Small businesses to pay more for sending letters next year as Australia Post given green light to charge $1 per stamp

Small businesses to pay more for sending letters next year as Australia Post given green light to charge $1 per stamp

 

Small businesses can expect to pay more for postage next year after the competition watchdog said it will not oppose a hike of the basic postage rate from 70 cents to $1.

Australia Post will launch a formal notification of a price increase shortly, with the Australian Competition and Consumer Commission’s final decision on the price change expected to be handed down next month.

The national postal service says it will keep the price of concession stamps at 60 cents until 2017, so as not to negatively affect people on low incomes.

Ahmed Fahour, managing director of Australia Post, said in a statement the proposed price increase will help the postal service ensure a “sustainable letters service” for all Australians.

“Post Office licensees will receive, on average, a $25,000 boost per annum, which is part of the additional $125 million increase in annual payments that Australia Post has committed to for the licensee network,” Fahour said.

“It will also allow Australia Post to recover more of the cost of the service while maintaining five-day a week delivery and continuing to meet our important community service obligations.”

A two-speed letter service is also expected to be introduced early next year.

But what will the increase to the cost of stamps mean for Australian small businesses?

 

A price increase is good news for licensed post offices

 

Angela Cramp, chair of the Licensed Post Office Group, told SmartCompany she is “absolutely delighted” that the ACCC has decided not to oppose the potential price increase.

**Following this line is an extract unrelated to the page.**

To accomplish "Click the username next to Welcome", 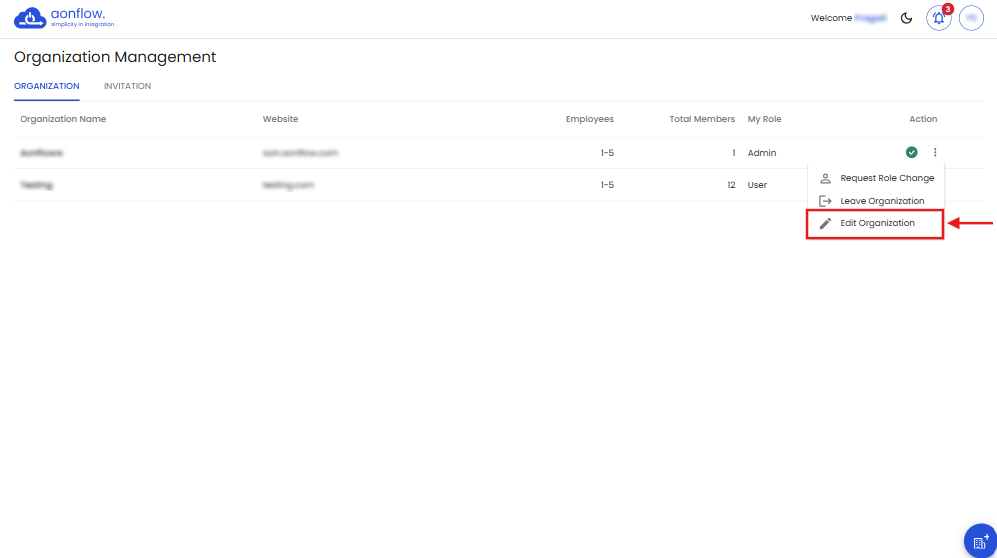I will coord(870,18).
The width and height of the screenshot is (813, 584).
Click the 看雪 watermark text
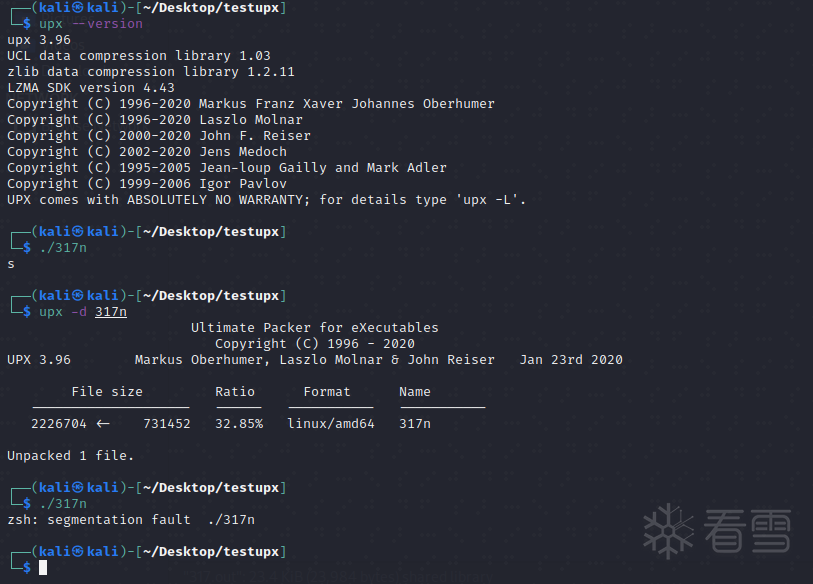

“It’s the first decent pay rise licensees have had for 15 years,” Cramp says.

“We only get a pay rise when the BPR [basic postage rate] goes up, and for one period it was static for 11 years. It’s crippling for small businesses who are doing the work and not matching the CPI increases that go up every year.

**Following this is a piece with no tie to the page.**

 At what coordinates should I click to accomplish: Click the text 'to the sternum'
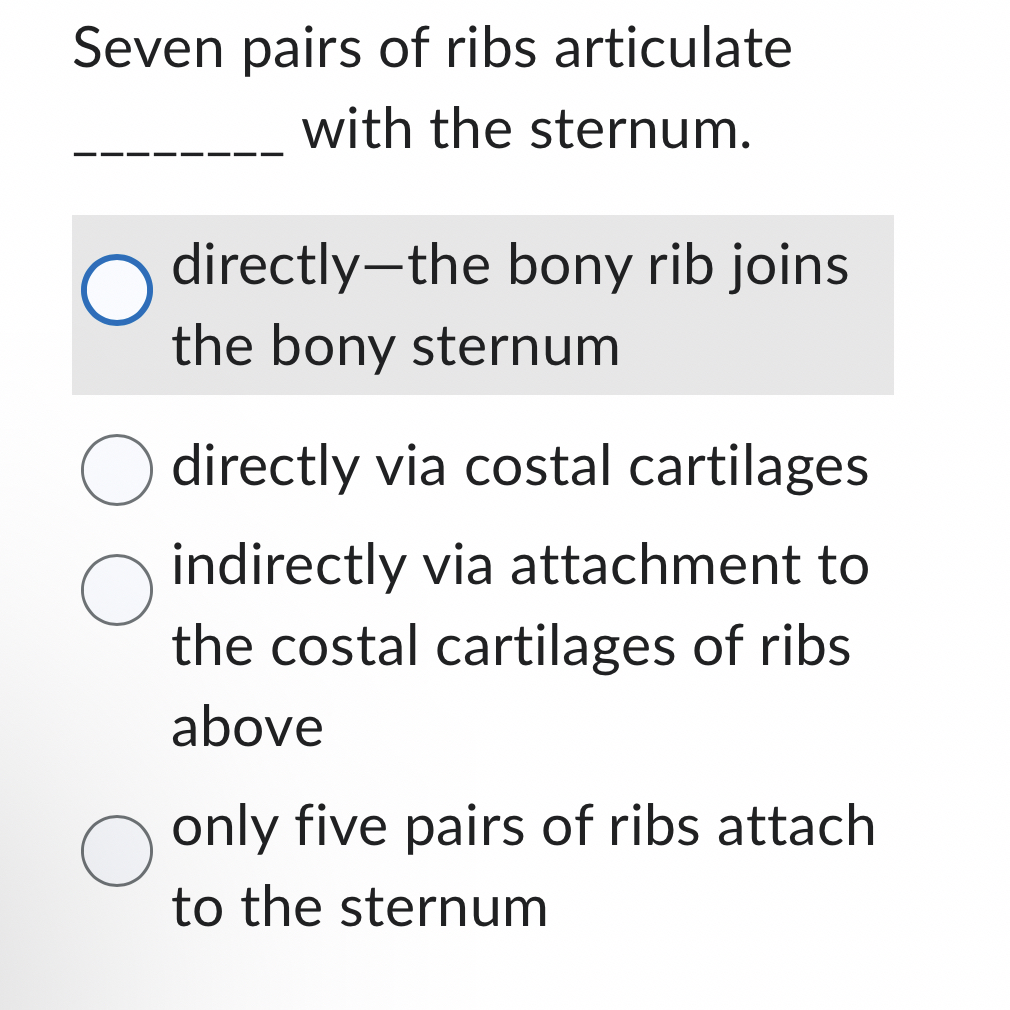coord(358,908)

“We have to pay our staff and rent and that goes up every year, but our income does not.

“It means many, many more licenced post offices have now got a chance to survive.”

Cramp says she is not too worried about licensed post offices potentially copping flak for a price increase from disgruntled customers.

“They [the prices] have simply caught up to the CPI,” she says.

“Australia has been basically getting an underpaid postage rate for a long time. We’re simply catching up.

“The licensed network may well cop the flak, but it is actually better for us to cop that flak and explain to our customers it’s the reason we can stay open.”

As for a whether a price increase will mean businesses turn away from sending letters via Australia Post and use email instead, Cramp says this trend is happening anyway.

“Businesses will go to digital and then they will realise people don’t open their emails,” she says.

“Eventually, people are going to come back to the post. It’s quite documented now that if you send your invoices out via email, your payment cycle blows out.

“But if you send a piece of paper to someone’s letter box, you’re much more likely to get that payment within 30 days.”

 

But will an increase to the basic postage rate hurt other small business owners?

 

Should the basic postage rate go up from 70 cents to $1, small businesses that regularly use Australia Post to send letters and invoices to clients will have to spend more.

However, the vast majority of SMEs contacted by SmartCompany were not too concerned by the price increase, mostly because they have already migrated to email to communicate with clients.

Lisa Burnell, the co-owner of Ronald Young & Co Builders in Hobart, told SmartCompany she is not too concerned about the price increase because it has been coming for a long time.

“We saw this coming and we now send out things to clients via PDFs, such as our brochure ranges instead of posting them,” Burnell says.

“Because our clients are more and more of the younger generation, they expect things straight away.”

“So we do things digitally now anyway.”